We'll begin by giving a quick compare and contrast of the 3 major internet transmission style; DSL, cable and fiber optic. DSL, or digital subscriber line, delivers internet using the existing copper wire for your phone lines. DSL tends to be the cheapest of the three options, and as such, the slowest. There is some give and take involved in a DSL connection. Namely, your signal strength depends upon your distance to your DSL provider's central office. The further away you are, the slower your internet will be. You are given a dedicated line however, so you don't share a connection with your neighbors like cable. An average DSL connection will set you back about $40.00 a month for 3Mbps download speeds. Need a refresher on download speeds, check out the link.

Cable internet is the most popular choice for internet at the moment. Cable uses the same coaxial cable that you use for your television. Unlike DSL, your connection quality does not depend upon your proximity to your provider. So you'll get consistent speeds regardless of where you live. Like I mentioned earlier, cable is a shared connection. This normally isn't a big deal, but during peaks times, you're connection speed may suffer a bit. I've never really noticed a problem with this, but it is something to consider. Also, since it's a shared connection, there are slight security concerns, but nothing too big. Just secure your connection and you should be fine. Cable speeds range from around 6 Mbps to 15Mbps for standard connections. Comcast now offers a 100Mbps plan, but the price on that is a bit steep, and unnecessary for home use. My 12 Mbps plan costs $45.00 a month after reduced price introductory period.

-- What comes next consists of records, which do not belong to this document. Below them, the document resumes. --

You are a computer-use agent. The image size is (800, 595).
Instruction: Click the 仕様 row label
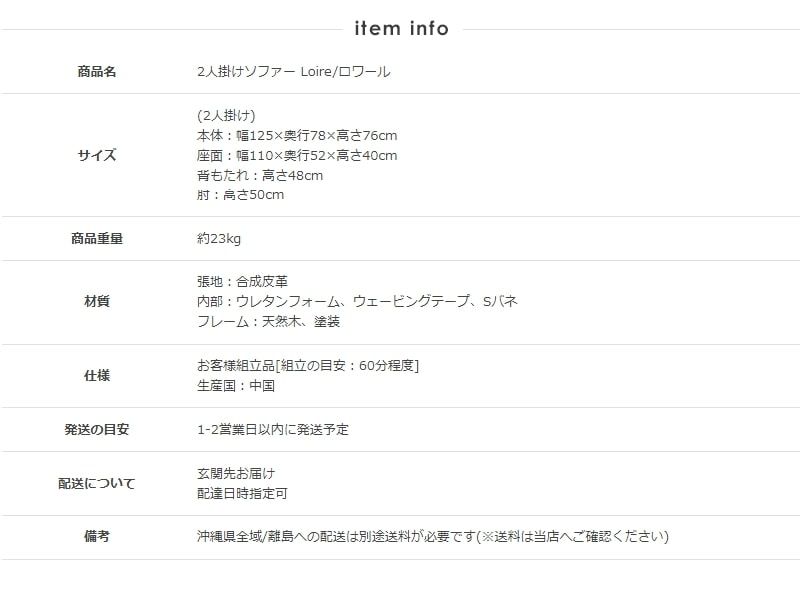[x=97, y=375]
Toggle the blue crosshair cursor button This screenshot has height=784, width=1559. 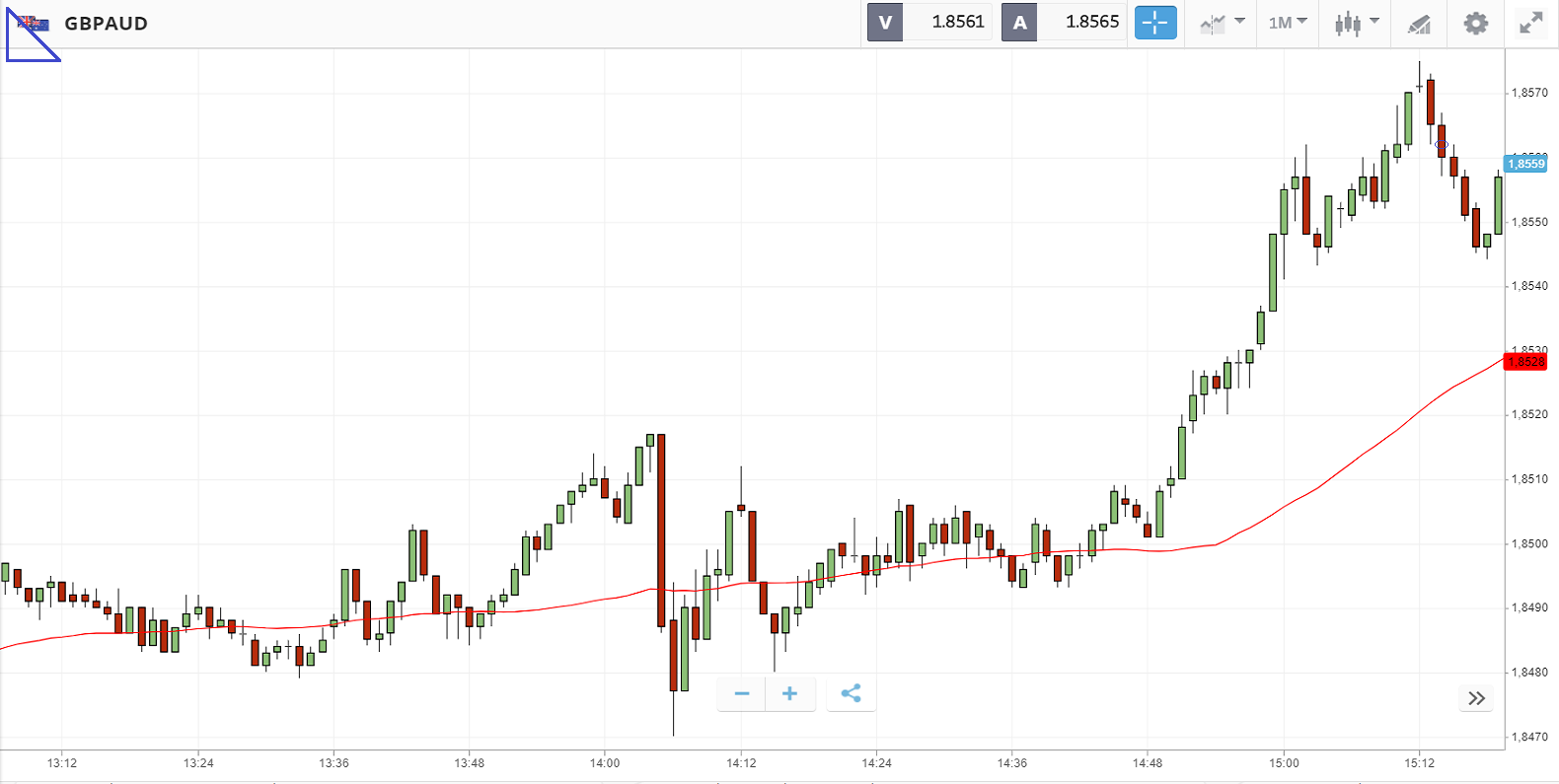click(x=1155, y=23)
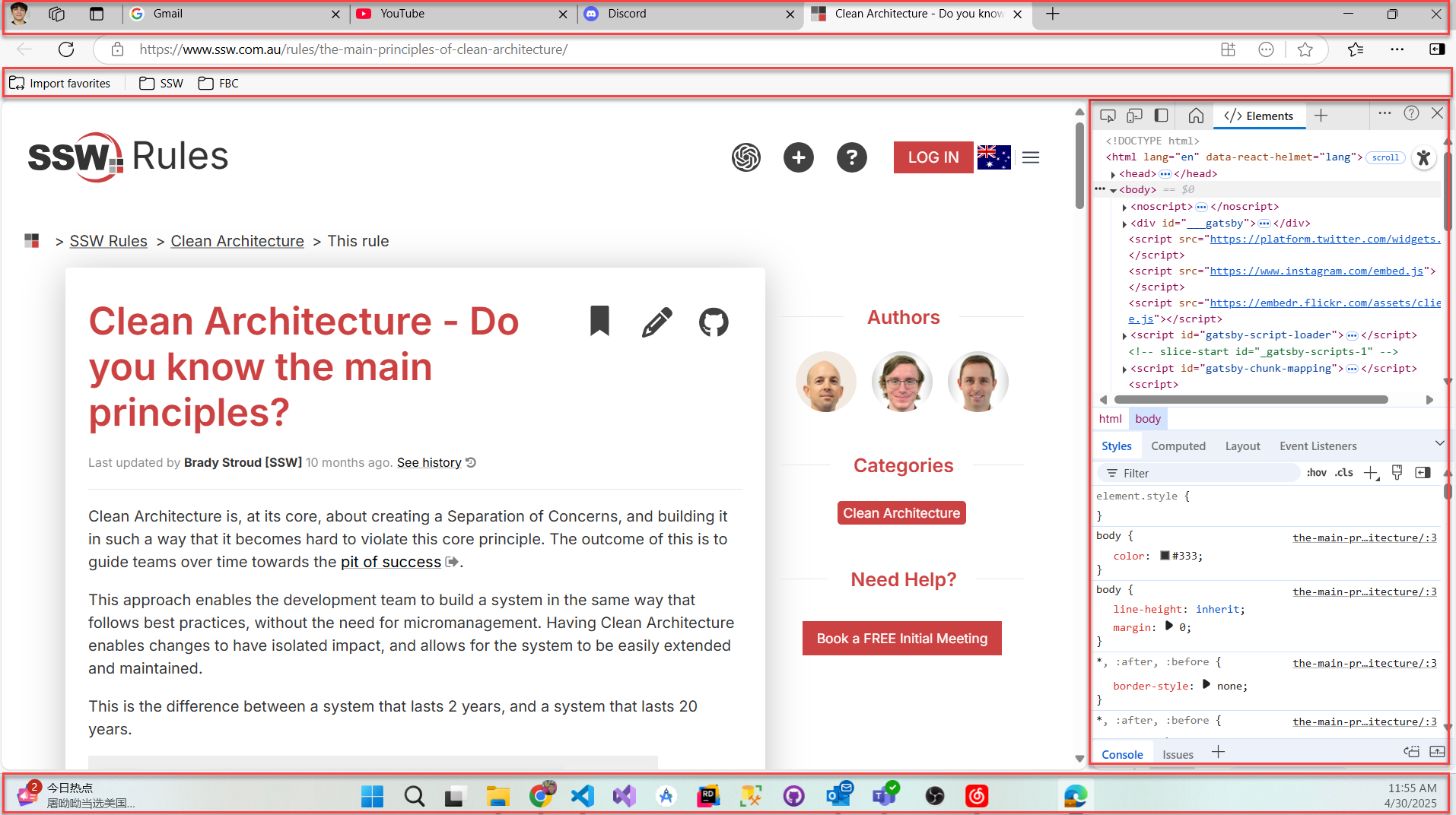Open the new style rule plus icon

click(x=1371, y=473)
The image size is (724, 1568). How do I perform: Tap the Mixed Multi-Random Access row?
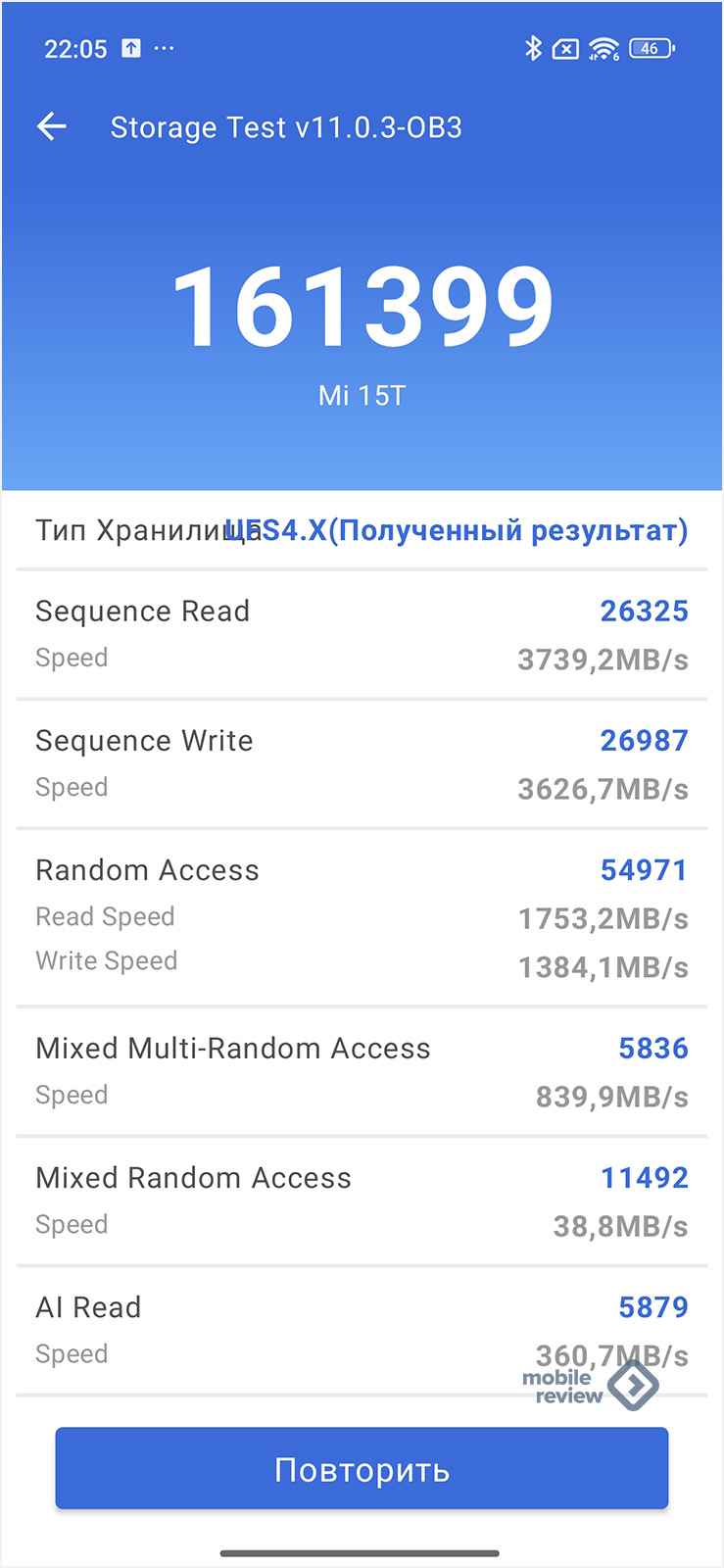click(362, 1071)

Finally, let's get to what I've promised you with the headline; fiber optic internet. Fiber optics offers exceptional data transmission speeds, up to 110 Gbps. Also, the distance isn't a problem either due to these increased speeds. The fiber optics can be bundled into cables. These cables tend to be much smaller than traditional cable, and the also weigh less. This makes it an ideal choice for a variety of uses. In addition, since the conductor is glass it will not conduct electricity, as such it is immune to all kinds of interference. So any high-voltage electrical equipment, lightning, power lines or other interferences will not affect your connections performance. Fiber internet is a bit more expensive, low end fiber plans run about $75 and can go up into the thousands. Also, it is severally limited in it's availibility.